Muddy boots echoed on stone floor, and dust floated gently onto empty benches. It smelt as old as it looked, and I felt instantly at home in it's empty, but welcoming walls. The first time a building had felt like company for a long while. Places this old hold an ancient echo, and the ghosts of previous visitors made for company. Plus a few dead people buried beneath the floor in a four hundred year slumber. The hard bench made for little comfort, but I rested easy with a clearer mind than I had been equipped with for months.
Time ticked, and I sat there, with my fear, for almost an hour, in complete silence.
It’s this process of acknowledging your fear, of sitting down with it, that opens up its productive prowess. I digested it’s haunts, I walked hand in hand with it, and let it lead me.

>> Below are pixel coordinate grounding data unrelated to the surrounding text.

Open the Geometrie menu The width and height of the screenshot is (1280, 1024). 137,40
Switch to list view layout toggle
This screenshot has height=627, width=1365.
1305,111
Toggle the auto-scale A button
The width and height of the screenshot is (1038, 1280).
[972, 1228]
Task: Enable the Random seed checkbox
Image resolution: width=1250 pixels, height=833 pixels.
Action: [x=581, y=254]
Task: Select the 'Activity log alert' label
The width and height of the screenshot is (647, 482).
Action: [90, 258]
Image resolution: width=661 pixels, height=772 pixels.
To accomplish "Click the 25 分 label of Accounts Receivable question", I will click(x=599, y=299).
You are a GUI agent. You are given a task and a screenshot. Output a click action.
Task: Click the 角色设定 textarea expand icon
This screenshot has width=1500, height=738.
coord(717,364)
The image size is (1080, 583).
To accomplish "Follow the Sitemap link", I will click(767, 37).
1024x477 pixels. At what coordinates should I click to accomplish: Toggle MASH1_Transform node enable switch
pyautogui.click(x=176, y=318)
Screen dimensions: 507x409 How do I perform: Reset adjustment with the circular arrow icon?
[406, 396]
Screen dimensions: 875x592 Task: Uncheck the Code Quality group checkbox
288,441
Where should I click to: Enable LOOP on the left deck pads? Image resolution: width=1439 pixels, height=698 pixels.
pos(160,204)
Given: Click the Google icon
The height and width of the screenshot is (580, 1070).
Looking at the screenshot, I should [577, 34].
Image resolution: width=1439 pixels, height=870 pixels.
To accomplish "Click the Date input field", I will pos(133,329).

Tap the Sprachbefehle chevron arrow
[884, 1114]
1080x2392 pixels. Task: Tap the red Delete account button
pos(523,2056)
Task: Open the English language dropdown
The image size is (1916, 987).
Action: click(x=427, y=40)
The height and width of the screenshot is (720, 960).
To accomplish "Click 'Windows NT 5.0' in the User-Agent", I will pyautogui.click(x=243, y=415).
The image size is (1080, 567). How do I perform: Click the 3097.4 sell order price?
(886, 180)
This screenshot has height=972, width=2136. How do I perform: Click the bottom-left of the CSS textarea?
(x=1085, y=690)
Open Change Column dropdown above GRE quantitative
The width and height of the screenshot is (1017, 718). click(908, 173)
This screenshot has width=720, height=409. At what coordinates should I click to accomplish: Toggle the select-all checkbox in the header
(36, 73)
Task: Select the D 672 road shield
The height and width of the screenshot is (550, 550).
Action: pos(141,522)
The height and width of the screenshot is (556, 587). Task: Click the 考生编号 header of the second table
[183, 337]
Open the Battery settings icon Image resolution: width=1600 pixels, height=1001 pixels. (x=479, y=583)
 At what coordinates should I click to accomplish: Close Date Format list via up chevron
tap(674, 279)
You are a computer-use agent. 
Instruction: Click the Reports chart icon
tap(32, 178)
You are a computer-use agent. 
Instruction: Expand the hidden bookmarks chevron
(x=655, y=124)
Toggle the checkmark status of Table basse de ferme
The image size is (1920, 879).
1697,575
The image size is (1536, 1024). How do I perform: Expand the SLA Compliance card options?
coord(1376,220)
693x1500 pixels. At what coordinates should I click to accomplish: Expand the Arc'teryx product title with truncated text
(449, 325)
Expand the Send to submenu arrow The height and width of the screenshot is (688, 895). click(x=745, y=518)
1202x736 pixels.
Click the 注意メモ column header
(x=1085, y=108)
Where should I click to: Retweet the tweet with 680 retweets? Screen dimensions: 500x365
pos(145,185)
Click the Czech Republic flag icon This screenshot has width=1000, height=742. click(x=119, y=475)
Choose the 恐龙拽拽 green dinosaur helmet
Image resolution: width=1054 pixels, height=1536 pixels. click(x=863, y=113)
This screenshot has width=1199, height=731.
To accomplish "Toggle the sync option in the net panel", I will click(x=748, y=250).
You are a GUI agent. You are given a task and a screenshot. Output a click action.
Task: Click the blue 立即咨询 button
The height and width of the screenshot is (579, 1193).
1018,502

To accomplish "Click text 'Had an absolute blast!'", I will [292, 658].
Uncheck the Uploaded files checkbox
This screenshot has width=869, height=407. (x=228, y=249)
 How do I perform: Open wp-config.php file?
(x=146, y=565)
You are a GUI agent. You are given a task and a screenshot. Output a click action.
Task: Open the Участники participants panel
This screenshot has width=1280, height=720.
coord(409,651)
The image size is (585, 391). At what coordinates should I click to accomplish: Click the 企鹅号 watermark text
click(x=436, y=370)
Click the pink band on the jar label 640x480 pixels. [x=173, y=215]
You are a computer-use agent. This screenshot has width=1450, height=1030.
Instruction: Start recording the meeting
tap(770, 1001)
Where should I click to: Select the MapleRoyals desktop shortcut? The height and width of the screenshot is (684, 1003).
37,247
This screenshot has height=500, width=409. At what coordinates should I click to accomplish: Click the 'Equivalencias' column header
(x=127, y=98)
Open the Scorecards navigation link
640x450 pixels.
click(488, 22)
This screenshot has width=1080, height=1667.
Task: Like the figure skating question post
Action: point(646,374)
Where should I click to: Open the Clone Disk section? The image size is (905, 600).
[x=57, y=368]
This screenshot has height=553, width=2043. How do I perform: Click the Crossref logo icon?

To York. Instincts are always right, but fear can paralyse you, until you look it in the face. Many of it’s physical features are the same as excitement, and through that lens I decided to do the scariest thing I could think of at that time - leave what I knew, in favour of exciting new trails, in a part of England that I had always wanted to explore.
Back inside the chapel, standing up to venture onward, and the first glimpse of sun I had seen all day cascaded through the glass. I closed the splintered old door, along with the doubt I had entertained for the better part of six months, and stepped forward...
This photo reminds me to say hello to fears, to embrace them not for the cold they bring, but for the doors they open. However impossible that might feel.